Give only the number of lines below that contain the word "screenshot".

┌─ Data supplied

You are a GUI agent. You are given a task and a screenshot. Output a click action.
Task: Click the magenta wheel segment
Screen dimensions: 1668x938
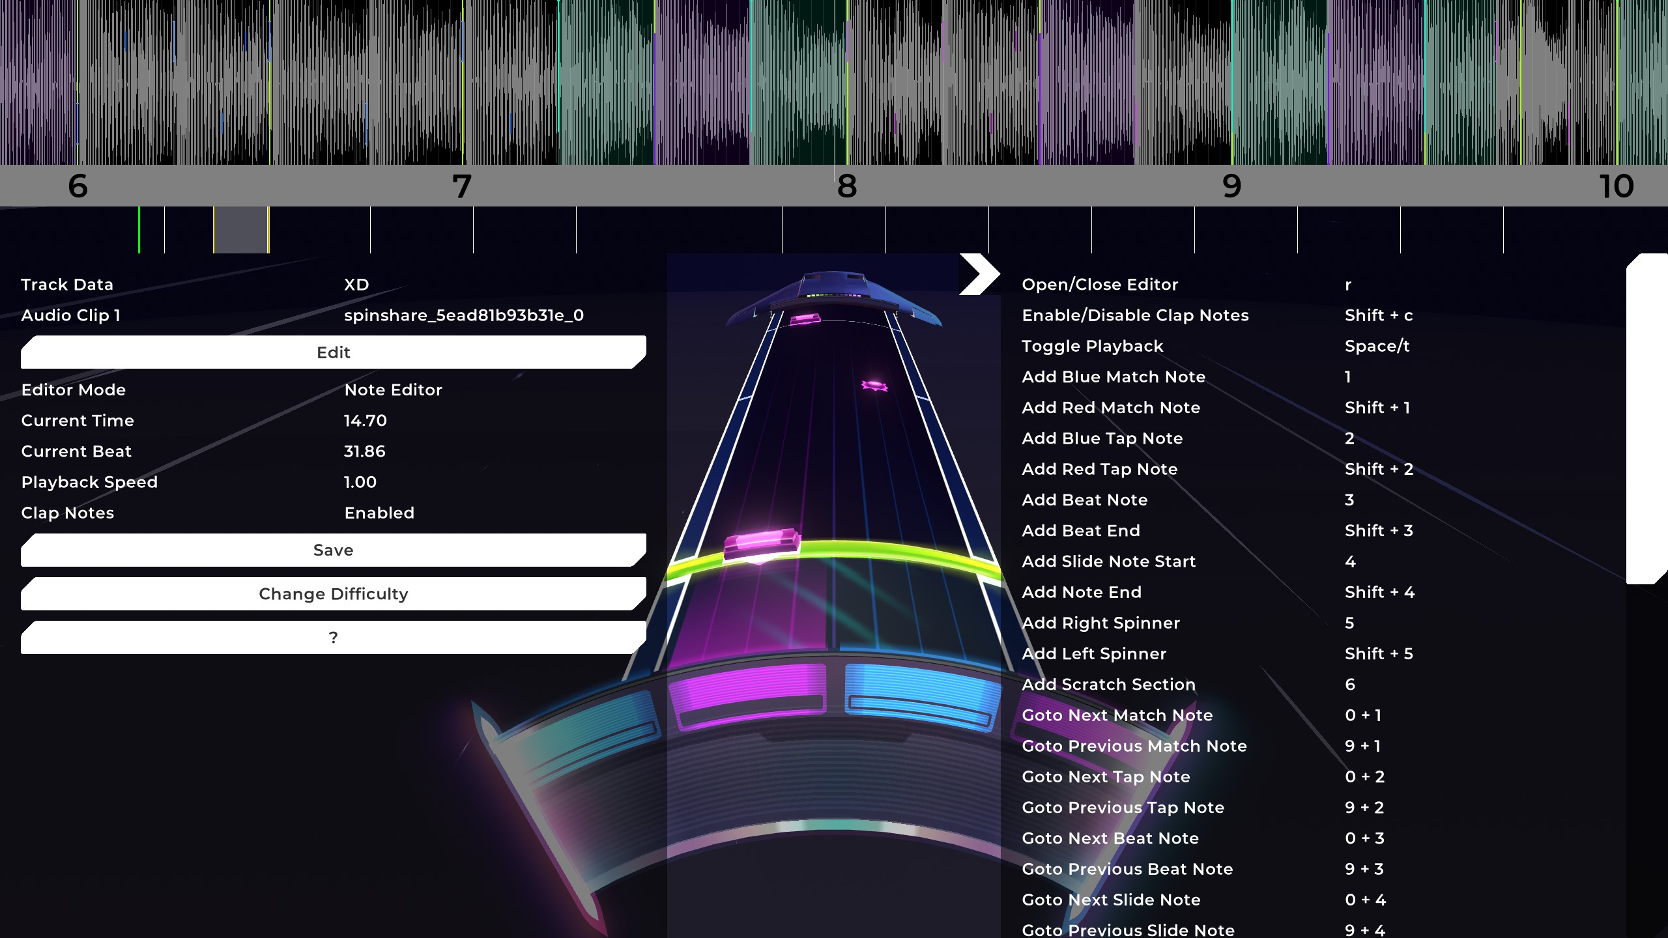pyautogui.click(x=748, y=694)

└─
┌─ Data supplied

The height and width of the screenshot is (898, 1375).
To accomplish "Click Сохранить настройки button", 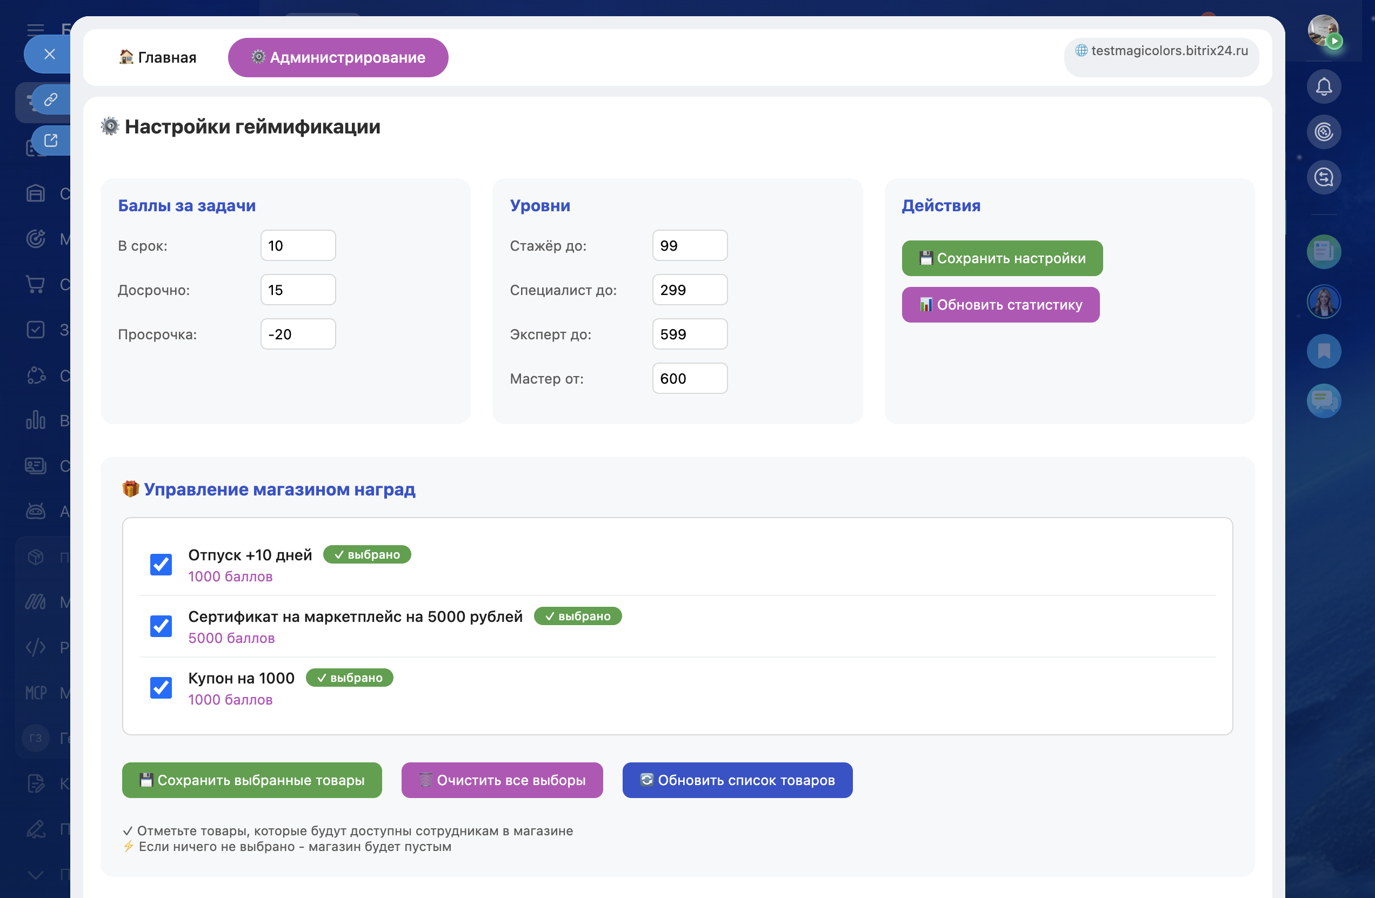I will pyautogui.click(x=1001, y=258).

└─

*Task response:* 2